An exact copy of all the records is the expected answer.

Provided data:
────────────────────────────────────────
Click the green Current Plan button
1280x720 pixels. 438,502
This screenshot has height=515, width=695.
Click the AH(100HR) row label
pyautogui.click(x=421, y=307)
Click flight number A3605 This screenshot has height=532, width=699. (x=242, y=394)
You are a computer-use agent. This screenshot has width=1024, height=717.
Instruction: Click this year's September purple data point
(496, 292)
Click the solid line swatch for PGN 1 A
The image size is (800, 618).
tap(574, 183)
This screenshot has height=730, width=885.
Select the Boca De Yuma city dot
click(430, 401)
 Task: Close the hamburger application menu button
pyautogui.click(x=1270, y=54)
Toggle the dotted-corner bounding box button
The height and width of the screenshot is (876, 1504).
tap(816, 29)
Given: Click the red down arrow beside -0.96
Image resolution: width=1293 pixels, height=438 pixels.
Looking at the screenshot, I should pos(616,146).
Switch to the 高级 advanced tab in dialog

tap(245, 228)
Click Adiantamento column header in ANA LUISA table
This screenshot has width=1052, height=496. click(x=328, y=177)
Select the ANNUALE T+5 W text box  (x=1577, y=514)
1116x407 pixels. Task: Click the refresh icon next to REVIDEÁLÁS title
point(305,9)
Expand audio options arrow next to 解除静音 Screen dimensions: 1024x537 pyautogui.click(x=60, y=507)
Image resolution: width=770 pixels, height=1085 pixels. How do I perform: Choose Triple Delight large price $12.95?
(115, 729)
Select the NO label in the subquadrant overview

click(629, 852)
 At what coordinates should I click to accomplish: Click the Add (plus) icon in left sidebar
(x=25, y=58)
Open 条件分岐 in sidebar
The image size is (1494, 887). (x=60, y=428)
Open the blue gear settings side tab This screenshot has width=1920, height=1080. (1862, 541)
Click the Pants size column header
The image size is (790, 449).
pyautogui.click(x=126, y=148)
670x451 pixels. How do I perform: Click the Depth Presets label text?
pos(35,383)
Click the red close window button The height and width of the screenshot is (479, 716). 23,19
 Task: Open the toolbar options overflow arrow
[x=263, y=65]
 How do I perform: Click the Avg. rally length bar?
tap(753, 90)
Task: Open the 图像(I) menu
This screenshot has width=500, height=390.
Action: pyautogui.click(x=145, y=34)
────────────────────────────────────────
Result of the exercise:
Click the green Current Plan button
1280x720 pixels. 438,502
This screenshot has height=515, width=695.
Click the AH(100HR) row label
pyautogui.click(x=421, y=307)
Click flight number A3605 This screenshot has height=532, width=699. (x=242, y=394)
You are a computer-use agent. This screenshot has width=1024, height=717.
Instruction: Click this year's September purple data point
(496, 292)
Click the solid line swatch for PGN 1 A
The image size is (800, 618).
tap(574, 183)
This screenshot has height=730, width=885.
Select the Boca De Yuma city dot
click(430, 401)
 Task: Close the hamburger application menu button
pyautogui.click(x=1270, y=54)
Toggle the dotted-corner bounding box button
The height and width of the screenshot is (876, 1504).
tap(816, 29)
Given: Click the red down arrow beside -0.96
Image resolution: width=1293 pixels, height=438 pixels.
Looking at the screenshot, I should pos(616,146).
Switch to the 高级 advanced tab in dialog

tap(245, 228)
Click Adiantamento column header in ANA LUISA table
This screenshot has width=1052, height=496. click(x=328, y=177)
Select the ANNUALE T+5 W text box  (x=1577, y=514)
1116x407 pixels. Task: Click the refresh icon next to REVIDEÁLÁS title
point(305,9)
Expand audio options arrow next to 解除静音 Screen dimensions: 1024x537 pyautogui.click(x=60, y=507)
Image resolution: width=770 pixels, height=1085 pixels. How do I perform: Choose Triple Delight large price $12.95?
(115, 729)
Select the NO label in the subquadrant overview

click(629, 852)
 At what coordinates should I click to accomplish: Click the Add (plus) icon in left sidebar
(x=25, y=58)
Open 条件分岐 in sidebar
The image size is (1494, 887). (x=60, y=428)
Open the blue gear settings side tab This screenshot has width=1920, height=1080. (1862, 541)
Click the Pants size column header
The image size is (790, 449).
pyautogui.click(x=126, y=148)
670x451 pixels. How do I perform: Click the Depth Presets label text?
pos(35,383)
Click the red close window button The height and width of the screenshot is (479, 716). 23,19
 Task: Open the toolbar options overflow arrow
[x=263, y=65]
 How do I perform: Click the Avg. rally length bar?
tap(753, 90)
Task: Open the 图像(I) menu
This screenshot has width=500, height=390.
Action: pyautogui.click(x=145, y=34)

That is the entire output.